Zone Libre et Marc Nammour n’en sont pas à leur premier projet et d’ailleurs « Debout Dans les Cordages » commence à dater!  Or, voilà un mix, une approche parmi tant d’autres, qui aura été pressé et distribué en ce mois de novembre. Mais quel est ce projet ? Les acteurs ont décidé de présenter plusieurs saisons live autours du « Cahier D’Un Retour Au Pays Natal » d’Aimé Césaire. Bien entendu, chaque représentation aura eu sa vérité, celle qui nous occupe en est une. Et mon dieu qu’il est difficile d’en coucher son essence sur quelques lignes…
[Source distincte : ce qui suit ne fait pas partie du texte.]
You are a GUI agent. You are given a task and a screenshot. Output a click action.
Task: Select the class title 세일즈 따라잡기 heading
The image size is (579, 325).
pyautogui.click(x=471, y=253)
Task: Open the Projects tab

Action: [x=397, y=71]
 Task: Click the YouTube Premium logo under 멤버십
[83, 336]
« Battre un nègre, c’est le nourrir »

 

Schématiquement, Aimé Césaire est un des grands chantres de la négritude si ce n’est le plus important. L’homme a élevé à la force de sa plume ce terme de soumission au rang d’étendard de la lutte. D’un verbe particulièrement poétique, extrêmement dense, l’auteur a le don de factoriser ses idées au point de faire du propos des sortes d’uppercuts littéraires d’une précision désarmante. Ceci étant dit, où se situe la pertinence du projet ? Quel apport les artistes en question vont-ils donner à la puissance intrinsèque du texte ? D’autant plus qu’aucun des trois compères n’est directement « incarné », au premier degré du moins, par les concepts de négritude.
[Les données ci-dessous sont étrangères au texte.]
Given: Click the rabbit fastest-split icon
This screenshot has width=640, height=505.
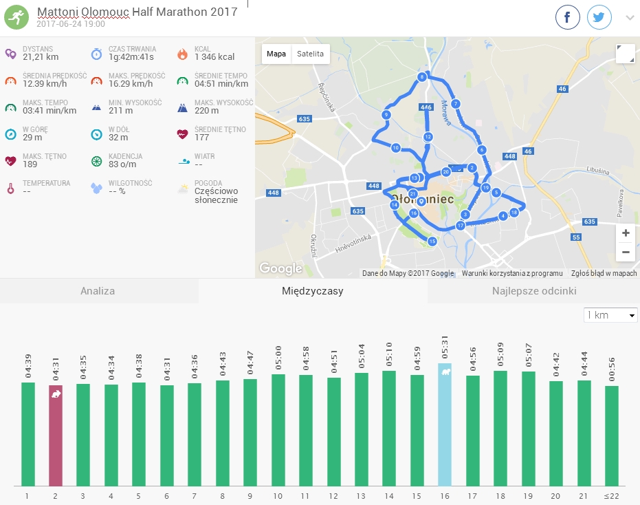Looking at the screenshot, I should coord(56,394).
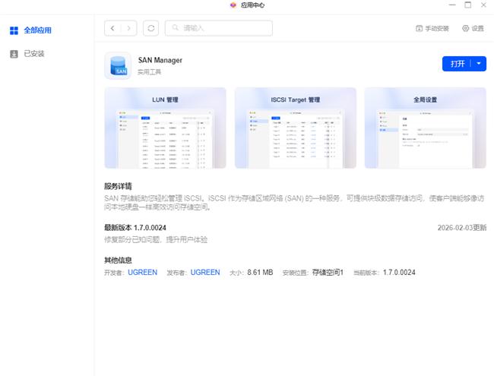Expand the dropdown arrow beside 打开
The width and height of the screenshot is (494, 376).
479,64
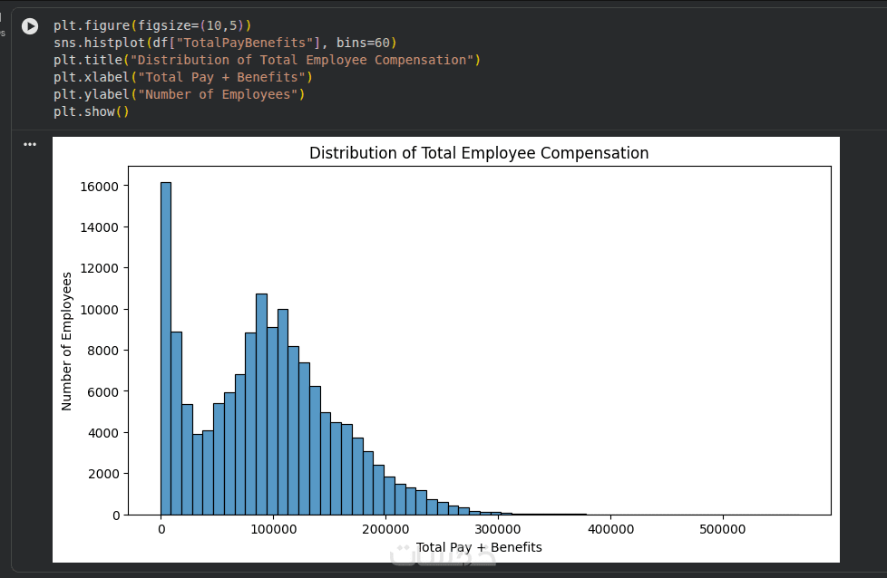Viewport: 887px width, 578px height.
Task: Open the cell output options menu
Action: point(30,144)
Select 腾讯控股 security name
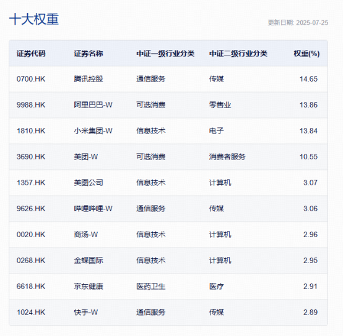 tap(89, 79)
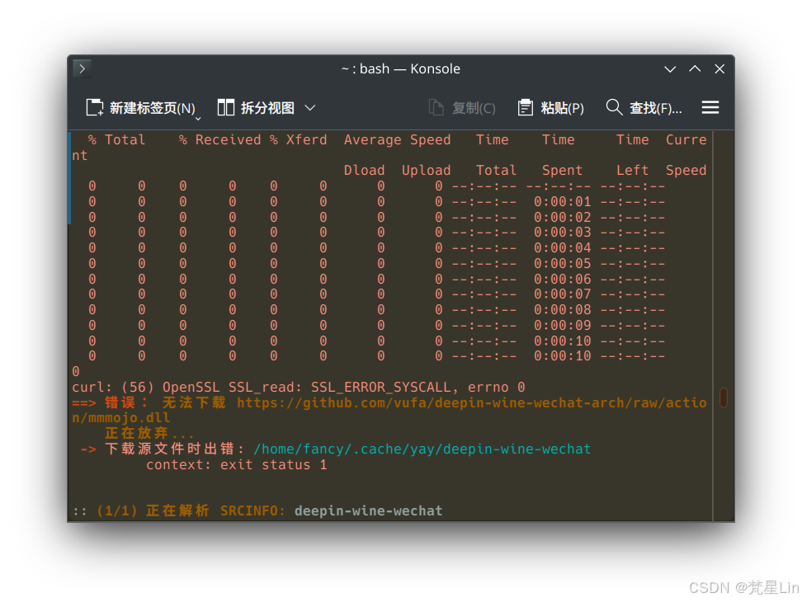Click the ~: bash window title

coord(401,68)
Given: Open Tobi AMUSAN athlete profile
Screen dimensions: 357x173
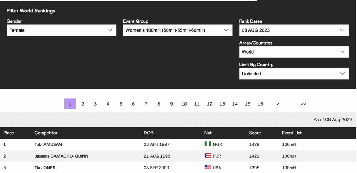Looking at the screenshot, I should pyautogui.click(x=48, y=144).
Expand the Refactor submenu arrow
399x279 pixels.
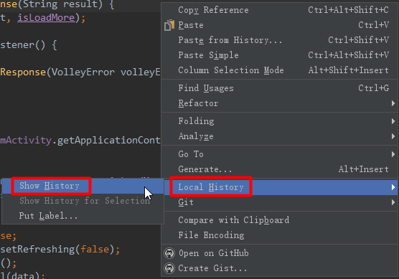pyautogui.click(x=393, y=103)
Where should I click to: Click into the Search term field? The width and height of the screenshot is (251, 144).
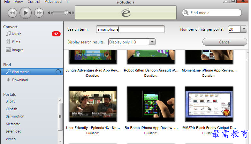pyautogui.click(x=130, y=29)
Premier élément d’analyse, le contenu choisi n’est pas un extrait linéaire du texte initial. Lecture elliptique, répétitions, retours arrière, « Debout Dans Les Cordages » est une réappropriation de l’oeuvre originelle. Loin de s’arrêter à une récitation plate, Nammour anime, insuffle tantôt sa rage, tantôt sa contemplation, tantôt sa propre nostalgie, tout un panel de sentiments qui font certainement au moins autant écho à son propre vécu qu’aux mots de Césaire. Pascal Bouaziz, à l’occasion de « Sciences Politiques« , évoquait la puissance du concept de chanson politique en ce sens qu’elle présentait avant tout une idée qu’un tout un chacun pouvait réadapter à son contexte, à son temps. Eh bien, malgré le sens marqué du texte qui anime ce projet, celui-ci prend une ampleur d’autant plus forte, tant on sent raisonner ici le caractère générique de sa lutte. Mais attention, il n’y a aucune déviance sémantique, à aucun moment l’interprétation ne s’écarte du texte. Par contre les choix effectués mettent en lumière, entre autre, la démarche universelle de lutte qui animait Césaire. Cela a d’autant plus d’importance que l’empathie se heurte parfois à la limite culturelle et ici, on ne la ressent aucunement, à l’écoute même des références purement antillaises.

Alors oui Nammour a cette élégance dans l’interprétation, ce respect dans l’appropriation de l’oeuvre, mais quid de ses partenaires ? Comment exister face à la puissance du fond et de la forme des propos, tout en les mettant en valeur ?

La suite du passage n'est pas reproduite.